Originally from West Virginia, Mr. Eric Smallwood has been a student of the American Civil War from a young age. His interest and passion for the complexities of the era have taken him to sites and museums in several states over the years, including Gettysburg PA, where he lived for three years, working as a guide and assistant for carriage and horseback tours, and apprenticing with several historians and authors, all while pursuing the goal
of becoming a licensed battlefield guide.

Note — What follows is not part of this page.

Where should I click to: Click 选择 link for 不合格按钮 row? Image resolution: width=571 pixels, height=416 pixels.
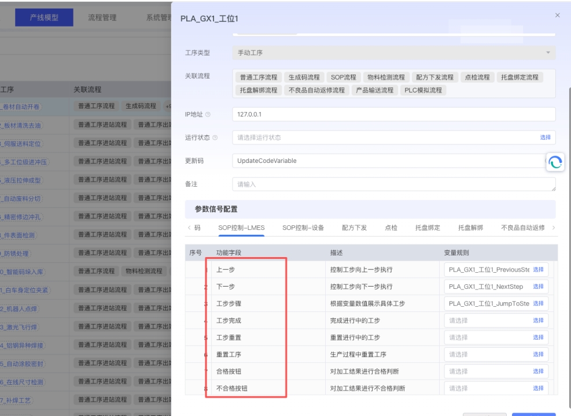coord(537,388)
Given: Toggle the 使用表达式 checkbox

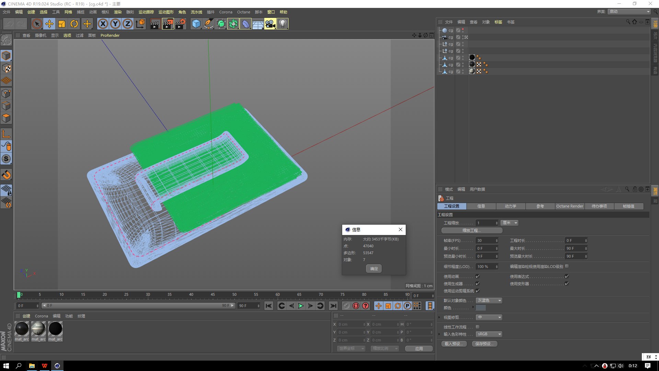Looking at the screenshot, I should coord(567,277).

Life, however, has an interesting way of changing goals, and Eric found himself in northern New Mexico in 2019, working for the National Scouting Museum. There, he fell in love with the fascinating history of the American West and has lived west of the Mississippi ever since. Moving to Lawrence KS in 2022, after a year working for the National Park Service at Bent’s Old Fort, his focus has shifted toward the events of Bleeding Kansas and the larger buildup of conflicts and emotions that caused nationwide war to erupt in 1861. Today, Eric is employed by the Kansas Historical Society as Site Administrator of Constitution Hall State Historic Site in Lecompton KS, where the infamous Lecompton Constitution was drafted in 1857.
The title of Eric’s program is: "Suffer and Be Strong", The Wakarusa War of 1855. Five years before South Carolina seceded from the Union, military units of northern and southern Americans faced off against one another on the field of battle over the political issue of slavery for the first time, in the opening act of what we now call "Bleeding Kansas". Though it was nearly bloodless, the "Wakarusa War", as it would come to be known, was a dark omen of things to come for the next decade of American history, and was where many of the leading figures of Bleeding Kansas began to gain their fame.